Said mengatakan pada masa Covid-19, ekonomi nasional hampir terhenti. Untuk itu, negara hanya membutuhkan belanja Bansos sebesar Rp216,59 triliun. Namun, situasi perekonomian nasional telah pulih, bahkan sejak tahun 2022. Said prihatin karena anggaran Bansos melonjak drastis dan tidak melibatkan Kementerian Sosial sebagai kementerian teknisnya. Dia juga merasa prihatin karena APBN yang dibahas berbulan-bulan tidak mempertimbangkan pelaksanaan seluruh tujuan pembangunan, seperti perbaikan infrastruktur, meningkatkan perumahan rakyat, kemandirian pangan, energi, perindustrian dan daya saingnya.
Seluruh tujuan pembangunan, seperti meningkatkan ekspor, sumber daya manusia melalui pendidikan, kesehatan, dan budaya, menghapuskan kemiskinan ekstrim, pemeliharaan keamanan dan pertahanan negara, semuanya mengalami pengurangan anggaran yang direlokasi ke program Bansos menjelang pemilu.
"Saya harapkan APBN 2024 ini kita jaga dengan sebenar benarnya agar sesuai tujuannya. Biarkanlah pemilu ini berjalan secara alamiah, sedemokratis mungkin, berjalan tanpa cawe cawe kekuasaan. Dari pemilu demokratis, pemenang pemilu akan memiliki legitimasi yang kuat memimpin Indonesia. Sebaliknya Indonesia bisa dikucilkan dari pergaulan internasional jika demokrasinya gagal," ungkap Said.

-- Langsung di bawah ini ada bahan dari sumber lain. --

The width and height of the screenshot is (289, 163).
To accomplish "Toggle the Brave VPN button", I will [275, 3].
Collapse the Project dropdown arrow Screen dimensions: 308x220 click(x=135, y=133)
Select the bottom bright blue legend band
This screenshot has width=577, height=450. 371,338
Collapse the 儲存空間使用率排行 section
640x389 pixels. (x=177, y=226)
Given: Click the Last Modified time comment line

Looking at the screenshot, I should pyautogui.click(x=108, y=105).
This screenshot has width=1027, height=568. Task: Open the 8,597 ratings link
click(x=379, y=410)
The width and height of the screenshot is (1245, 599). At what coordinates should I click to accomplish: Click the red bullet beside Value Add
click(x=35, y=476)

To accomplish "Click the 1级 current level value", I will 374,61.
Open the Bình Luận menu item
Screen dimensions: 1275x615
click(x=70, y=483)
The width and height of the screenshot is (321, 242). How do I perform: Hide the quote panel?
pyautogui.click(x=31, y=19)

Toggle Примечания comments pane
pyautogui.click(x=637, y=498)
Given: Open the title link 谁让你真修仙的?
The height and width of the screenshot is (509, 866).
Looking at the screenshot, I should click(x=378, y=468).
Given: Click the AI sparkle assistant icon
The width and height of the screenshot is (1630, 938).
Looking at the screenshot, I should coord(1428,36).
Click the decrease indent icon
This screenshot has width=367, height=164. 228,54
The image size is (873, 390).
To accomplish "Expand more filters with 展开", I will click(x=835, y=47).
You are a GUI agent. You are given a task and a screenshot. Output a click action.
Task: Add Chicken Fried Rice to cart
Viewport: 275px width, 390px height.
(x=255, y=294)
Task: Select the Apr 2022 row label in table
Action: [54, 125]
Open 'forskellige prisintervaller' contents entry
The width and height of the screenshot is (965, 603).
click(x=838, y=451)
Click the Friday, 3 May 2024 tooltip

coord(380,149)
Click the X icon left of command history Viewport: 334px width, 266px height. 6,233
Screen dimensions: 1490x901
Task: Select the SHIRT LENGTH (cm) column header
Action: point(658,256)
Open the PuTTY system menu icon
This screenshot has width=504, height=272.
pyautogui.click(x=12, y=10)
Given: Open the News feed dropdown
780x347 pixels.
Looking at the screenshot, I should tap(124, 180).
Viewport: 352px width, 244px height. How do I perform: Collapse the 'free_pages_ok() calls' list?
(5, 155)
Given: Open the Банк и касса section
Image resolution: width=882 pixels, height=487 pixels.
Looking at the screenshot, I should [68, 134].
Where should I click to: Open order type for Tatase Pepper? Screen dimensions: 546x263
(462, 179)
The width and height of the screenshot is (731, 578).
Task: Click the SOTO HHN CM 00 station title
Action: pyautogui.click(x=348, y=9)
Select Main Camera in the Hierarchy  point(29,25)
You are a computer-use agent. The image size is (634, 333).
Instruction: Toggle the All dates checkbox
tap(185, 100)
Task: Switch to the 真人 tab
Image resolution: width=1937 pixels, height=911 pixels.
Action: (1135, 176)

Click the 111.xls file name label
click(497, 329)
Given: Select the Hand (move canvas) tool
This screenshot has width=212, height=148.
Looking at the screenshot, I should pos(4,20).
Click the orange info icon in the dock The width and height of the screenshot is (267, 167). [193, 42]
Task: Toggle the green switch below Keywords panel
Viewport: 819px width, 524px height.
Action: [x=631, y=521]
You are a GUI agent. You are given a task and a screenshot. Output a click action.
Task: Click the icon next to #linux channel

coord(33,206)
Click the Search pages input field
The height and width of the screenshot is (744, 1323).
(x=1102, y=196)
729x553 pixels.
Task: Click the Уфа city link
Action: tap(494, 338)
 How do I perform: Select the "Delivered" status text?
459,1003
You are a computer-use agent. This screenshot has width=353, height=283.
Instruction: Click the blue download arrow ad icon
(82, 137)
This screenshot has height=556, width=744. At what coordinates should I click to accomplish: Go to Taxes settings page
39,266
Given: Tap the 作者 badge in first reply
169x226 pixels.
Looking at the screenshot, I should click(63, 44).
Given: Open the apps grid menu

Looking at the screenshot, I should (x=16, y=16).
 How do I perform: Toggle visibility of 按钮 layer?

Menurut dia, untuk program bansos supaya berfungsi dengan efektif dan manfaat yang optimal dalam mengurangi kemiskinan, diperlukan teknokrasi yang dapat bekerja secara profesional dan berintegritas dengan perencanaan yang matang serta tidak dipengaruhi oleh kepentingan politik. Dia memperingatkan agar orang tidak menggunakan masyarakat miskin sebagai 'alat' untuk tujuan politik dan hanya melakukan pembagian sembako dan uang tunai tanpa perencanaan yang matang.
Dia menekankan bahwa cara tersebut tidak akan berhasil mengentaskan masyarakat miskin dari kemiskinan, tetapi hanya akan membuat mereka sebagai sasaran politik semata. Dia juga berharap agar penerima bansos tetap berpegang pada pandangan politik mereka sendiri, dan bahwa masyarakat miskin masih memiliki hak untuk menentukan pilihan politik mereka pada tahun 2024 dan tidak perlu khawatir tentang data mereka dihapus jika mereka tidak menerima bansos di masa depan.
"Tidak ada kaitannya penentuan hak suara dengan penghapusan bansos. Penentuan hak suara adalah hak politik semua warga negara, dan penerima bansos adalah hak ekonomi warga negara. Keduanya di jamin oleh hukum," pungkas pria yang juga menjabat Ketua DPD PDIP Jatim tersebut.